Senator in eye of the storm over child sexual abuse legislation
By Chip Minemyer
October 07, 2018
A powerful state senator whose re-election supporters include the widow of the late Joe Paterno is a central figure in the debate over giving child sexual abuse victims an opportunity to file lawsuits years later.
Senate Majority Leader Jake Corman, R-Bellefonte, faces a defining moment as his side of the General Assembly wrestles with a bill that – as currently written – would open a two-year window of opportunity for adults who allegedly were sexually assaulted as children.
Victims have until age 30 to file civil charges, in accordance with the statute of limitations for child sexual abuse.
The state House passed a measure that would create a two-year window for the filing of lawsuits in cases that have passed that statute of limitations. The legislation is now in the Senate, where members have raised objections.
The attempt to open a window for civil action was inspired by the recent grand jury report that chronicled abuse by more than 300 clergy members involving more than 1,000 victims across the Catholic Church in Pennsylvania. The abuse dates back decades, meaning most of those victims would be older than 30.
Corman has faced this issue before. His district includes Penn State University and the region known as “Happy Valley.”

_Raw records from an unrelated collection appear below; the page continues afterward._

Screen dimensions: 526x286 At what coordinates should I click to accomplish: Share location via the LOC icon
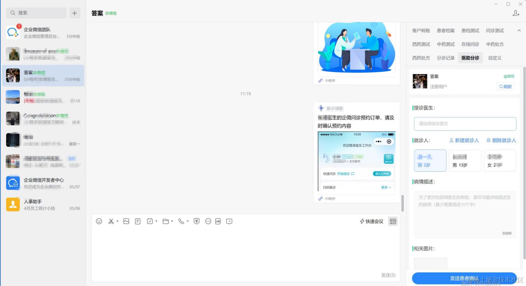coord(218,221)
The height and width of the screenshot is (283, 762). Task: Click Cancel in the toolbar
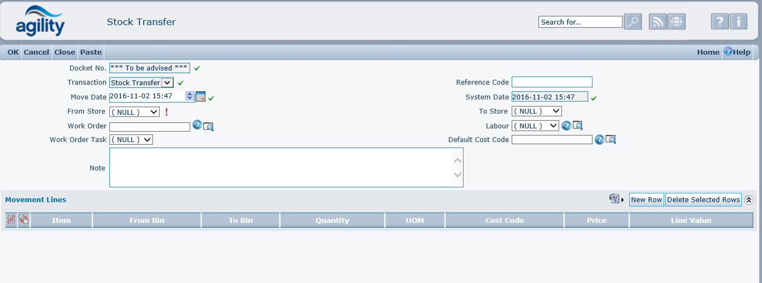pyautogui.click(x=37, y=52)
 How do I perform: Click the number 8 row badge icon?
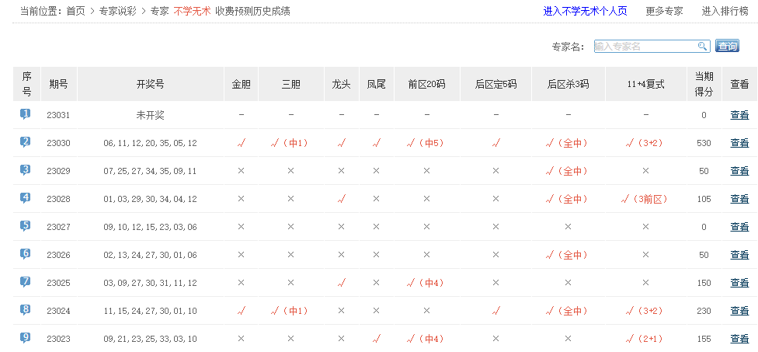pos(26,310)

Paterno was fired as Penn State’s football coach in 2011, as the Jerry Sandusky child sexual abuse scandal hit.
The NCAA leveled heavy penalties on Penn State and its football program in 2012.
Corman’s campaign released a commercial on Sept. 18 – just before the statute of limitations issue was taken up by the legislature – that features Sue Paterno applauding Corman for challenging the NCAA and getting her husband’s victories restored.
That might suggest that the plight of abused children is not foremost on Corman’s mind as he considers a vote by the Senate, where he holds significant influence.
But Jennifer Kocher, Corman’s communications director, said the senator is “going through a deliberate process” in considering how to respond.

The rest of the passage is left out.